DIN MATAMORO. El viento y la pintura
12 febrero – 30 abril 2026
Galería Rafael Pérez Hernando
C( Orellana 18, 28004 Madrid
La exposición en la galería Rafael Pérez Hernando de Madrid, llamada «El viento y la pintura«, muestra el trabajo de Din Matamoro, artista gallego con una carrera sólida y una evolución reflexiva. La formación de Matamoro en la Facultad de Bellas Artes de la Universidad Complutense y su experiencia internacional, con becas en Nueva York y Roma, son la base de un lenguaje propio que aquí se presenta en su forma más pura y contemplativa.

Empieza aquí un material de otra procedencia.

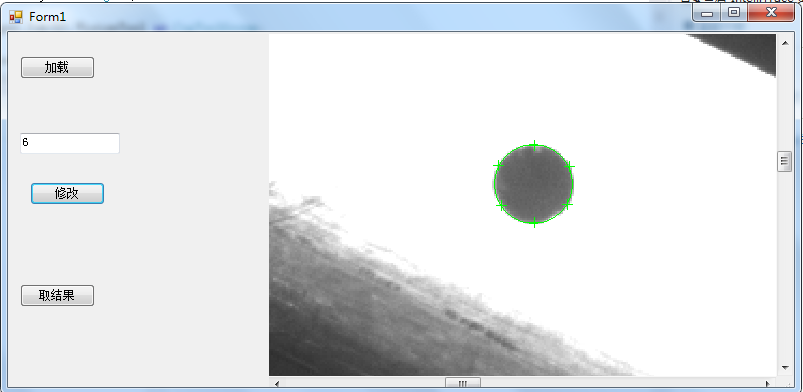Click the vertical scrollbar down arrow
This screenshot has width=803, height=392.
pos(785,368)
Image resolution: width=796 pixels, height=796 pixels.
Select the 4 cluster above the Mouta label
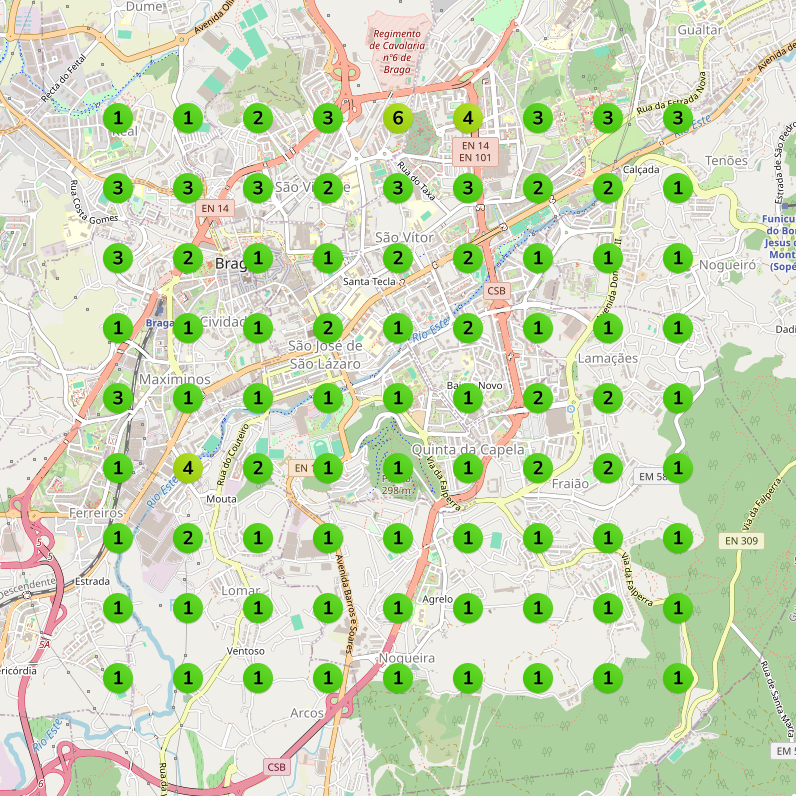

Su trayectoria comienza con obras de los años ochenta, donde la materia y el expresionismo figurativo destacaban. Pero tras regresar de Roma y establecerse en su estudio en el centro de Madrid, el artista inició un proceso de depuración. Aquellas «pantallas» austeras, bañadas en grises y blancos sobre lienzo, representaban un alejamiento de lo físico para explorar la luz proyectada. Fue un ejercicio de contención donde la pintura se acercaba a lo inmaterial. Con el tiempo, esta búsqueda permitió una reincorporación gradual del color, que emergía desde los bordes del lienzo «como una amenaza», para luego dominar la composición con su luminosidad. Esta tensión entre la contención y la expansión del color marca la transición hacia su etapa más reciente.

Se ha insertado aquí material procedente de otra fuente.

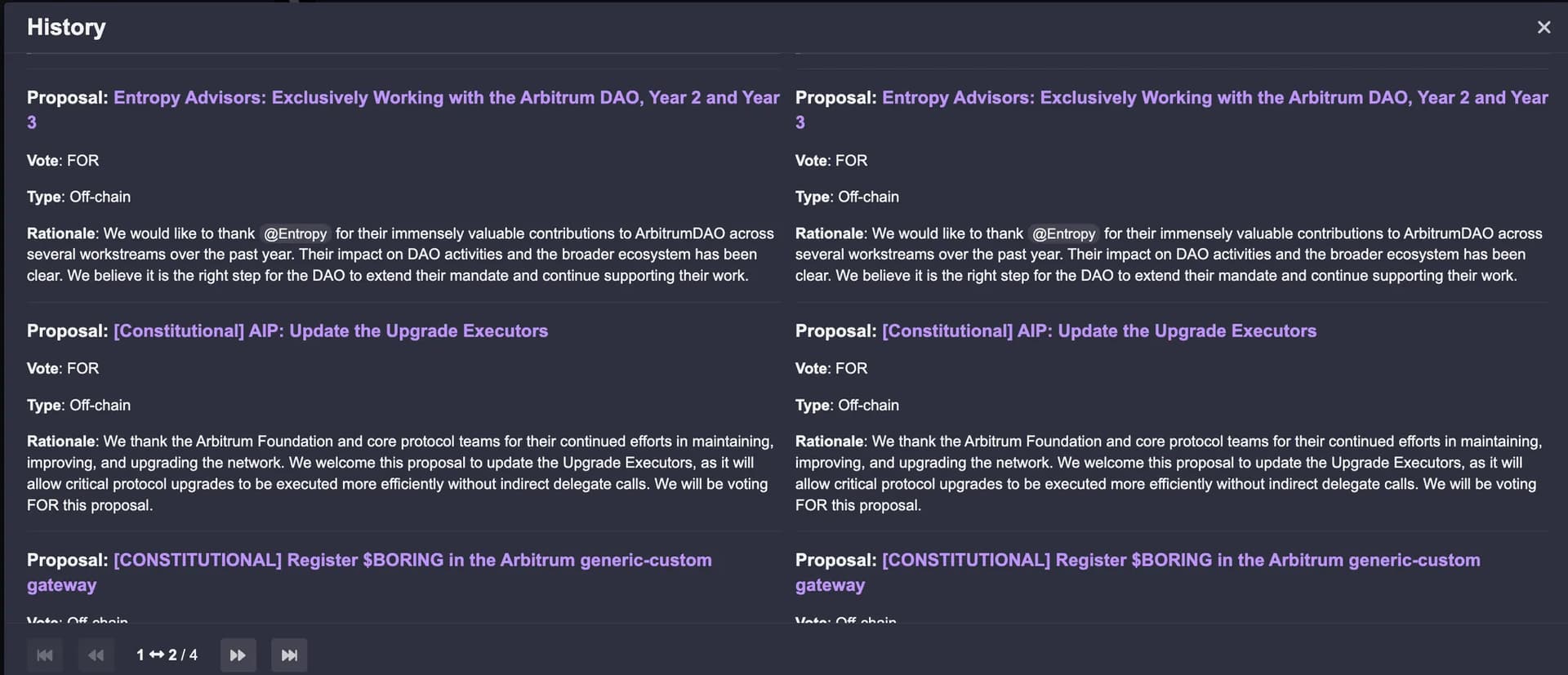Click left Upgrade Executors rationale paragraph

Las obras de la exposición están compuestas por piezas creadas en Galicia, un lugar donde el artista descubrió que lo etéreo, ese «aire de la pintura», puede ser sorprendentemente capturado a través de la materia. La experiencia del paisaje gallego –con el viento moviendo las nubes y la luz danzando sobre el mar– llenó su visión de color y aportó a su trabajo una vibración atmosférica única. Su proceso creativo, que él describe como «lento en el sillón de pensar», se enfoca en cómo el color se comporta ante la mirada, explorando su capacidad para flotar en la retina y encenderse al ser contemplado. El resultado son pinturas que, a primera vista, parecen sumidas en sí mismas, pero que revelan una pulsión interna y un movimiento latente cuando se les observa con paciencia.
En estas piezas recientes, el minimalismo y la sutileza se entrelazan en una reflexión sobre la percepción y la calma. Los fondos blancos, amplios e infinitos, funcionan como campos de posibilidades donde emergen manchas de color sutiles y casi imperceptibles. Estas modulaciones de color, que a menudo se encuentran en el centro de la composición, crean una delicada tensión visual. No se trata de un gesto explosivo, sino de una vibración contenida entre capas, un «viento de la brocha» que acaricia la pintura con ligereza. Esta economía de medios ofrece una experiencia contemplativa profunda, invitando al espectador a un ritmo pausado de observación, donde la pintura cobra vida y se mueve en la mirada.
La exposición en la galería Rafael Pérez Hernando logra, de este modo, condensar una trayectoria marcada por la coherencia y la introspección. Nos presenta a un artista que ha creado un universo pictórico muy personal. Su obra, que se encuentra en importantes colecciones institucionales, encuentra en esta muestra el escenario perfecto para resaltar su evolución hacia una abstracción lírica y serena, donde la luz, el color y esa cualidad etérea del viento se convierten en una invitación al silencio y a una percepción más amplia. La pintura, en su forma más pura, parece susurrar al espectador, como dice el propio artista: «Sigue, sigue, parece que vas bien».